:: The task ::
Rewrite the records below as a numbered list with one line per item, skipping blank lines and omitting the pictures.

:: Material shown ::
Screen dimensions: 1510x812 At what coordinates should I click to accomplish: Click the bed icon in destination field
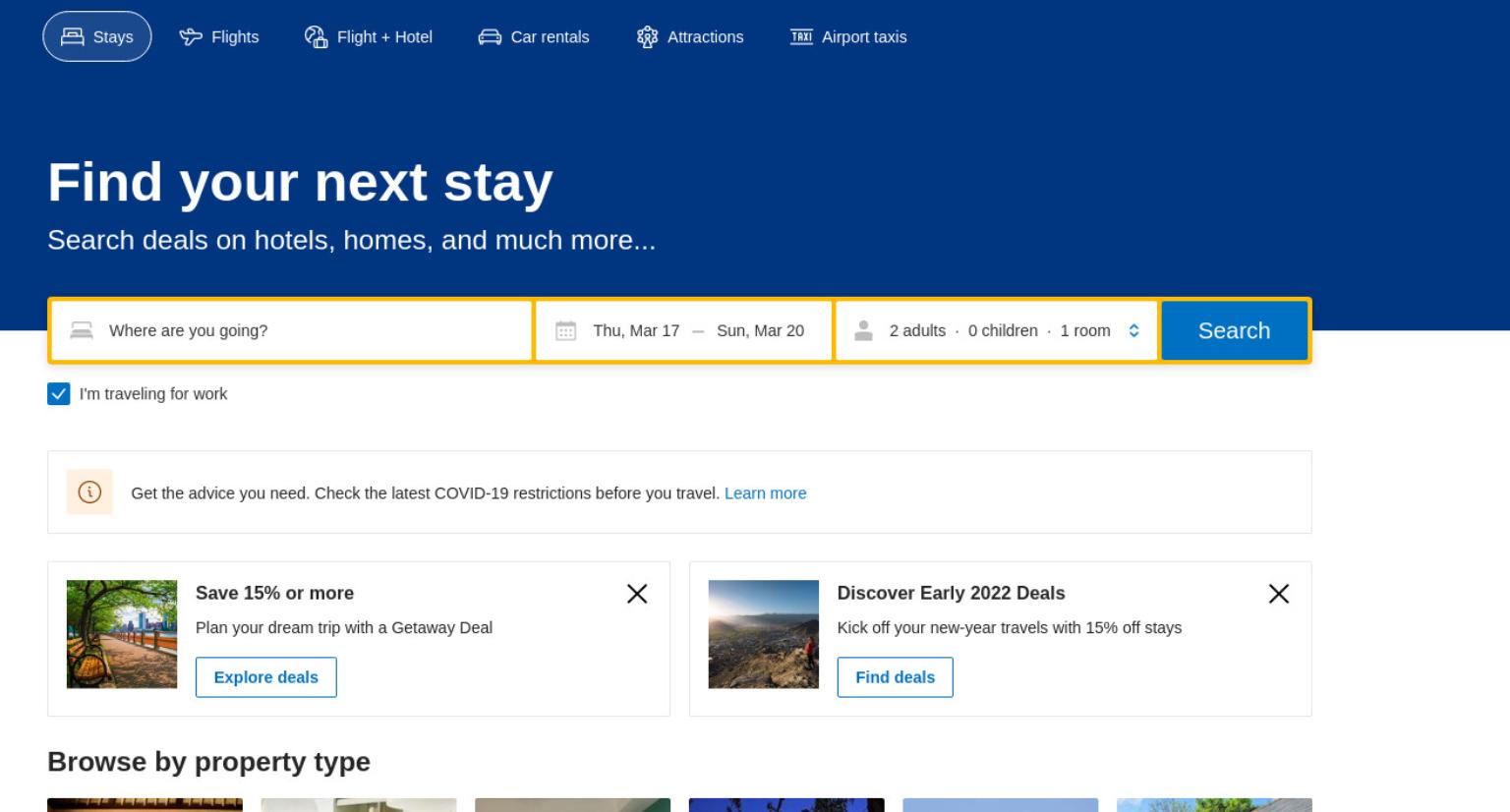82,331
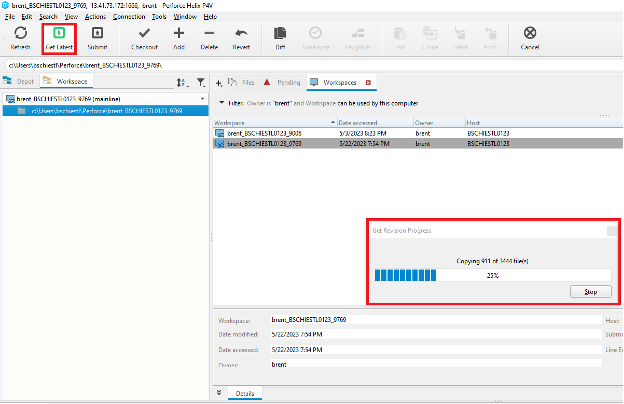Switch to the Depot tab

click(x=22, y=82)
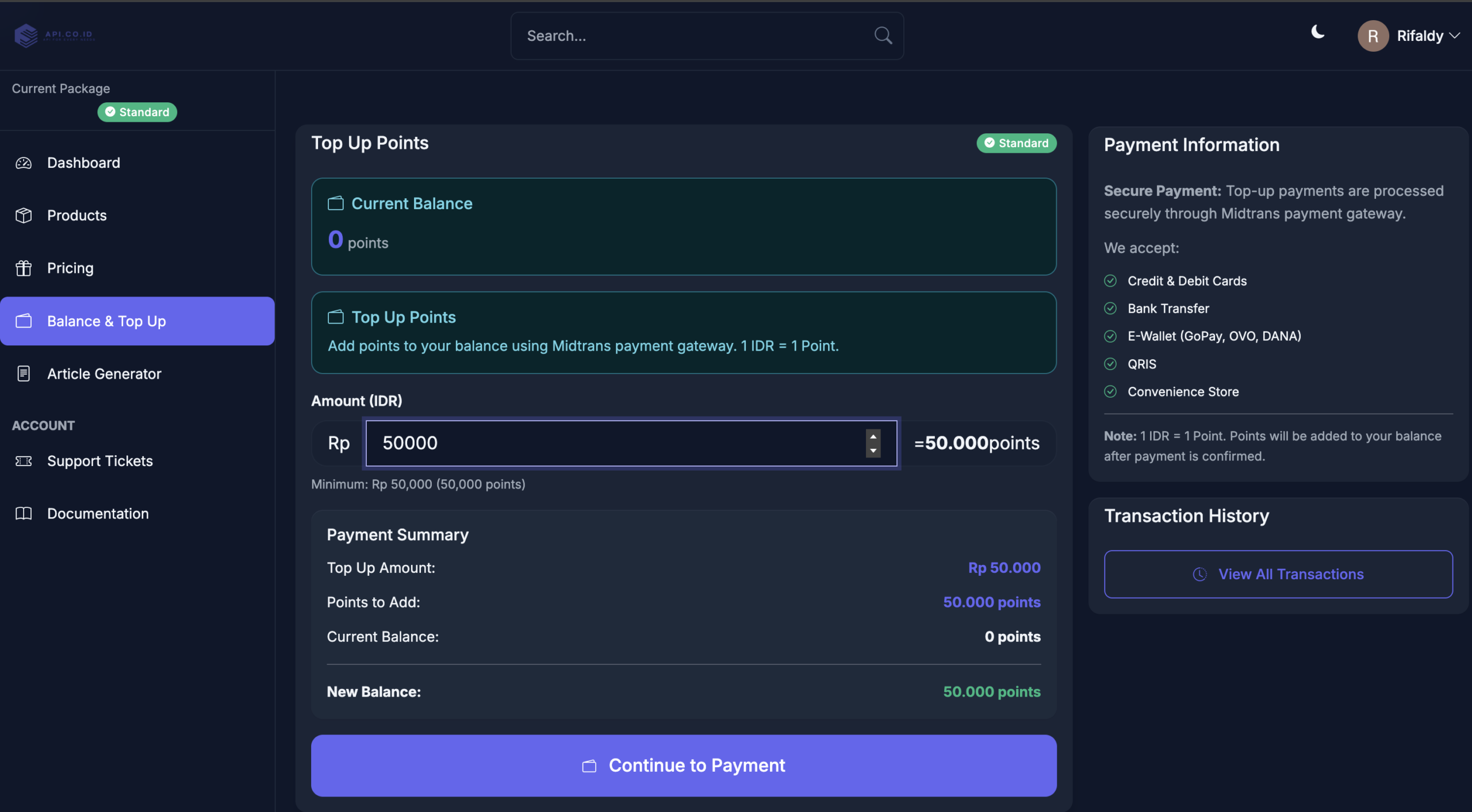Select the Dashboard gauge icon
This screenshot has height=812, width=1472.
[x=24, y=163]
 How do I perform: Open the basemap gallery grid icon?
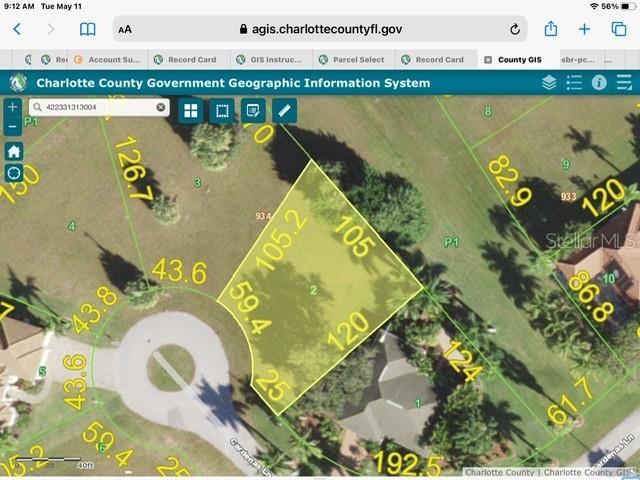190,110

:: Task answer ::
1. Screen dimensions: 1510x812 At what coordinates should I click to accomplish: Click the bed icon in destination field
2. 82,331
3. Switch to the Depot tab
4. click(x=22, y=82)
5. Select the Dashboard gauge icon
6. This screenshot has height=812, width=1472.
7. [x=24, y=163]
8.  How do I perform: Open the basemap gallery grid icon?
9. 190,110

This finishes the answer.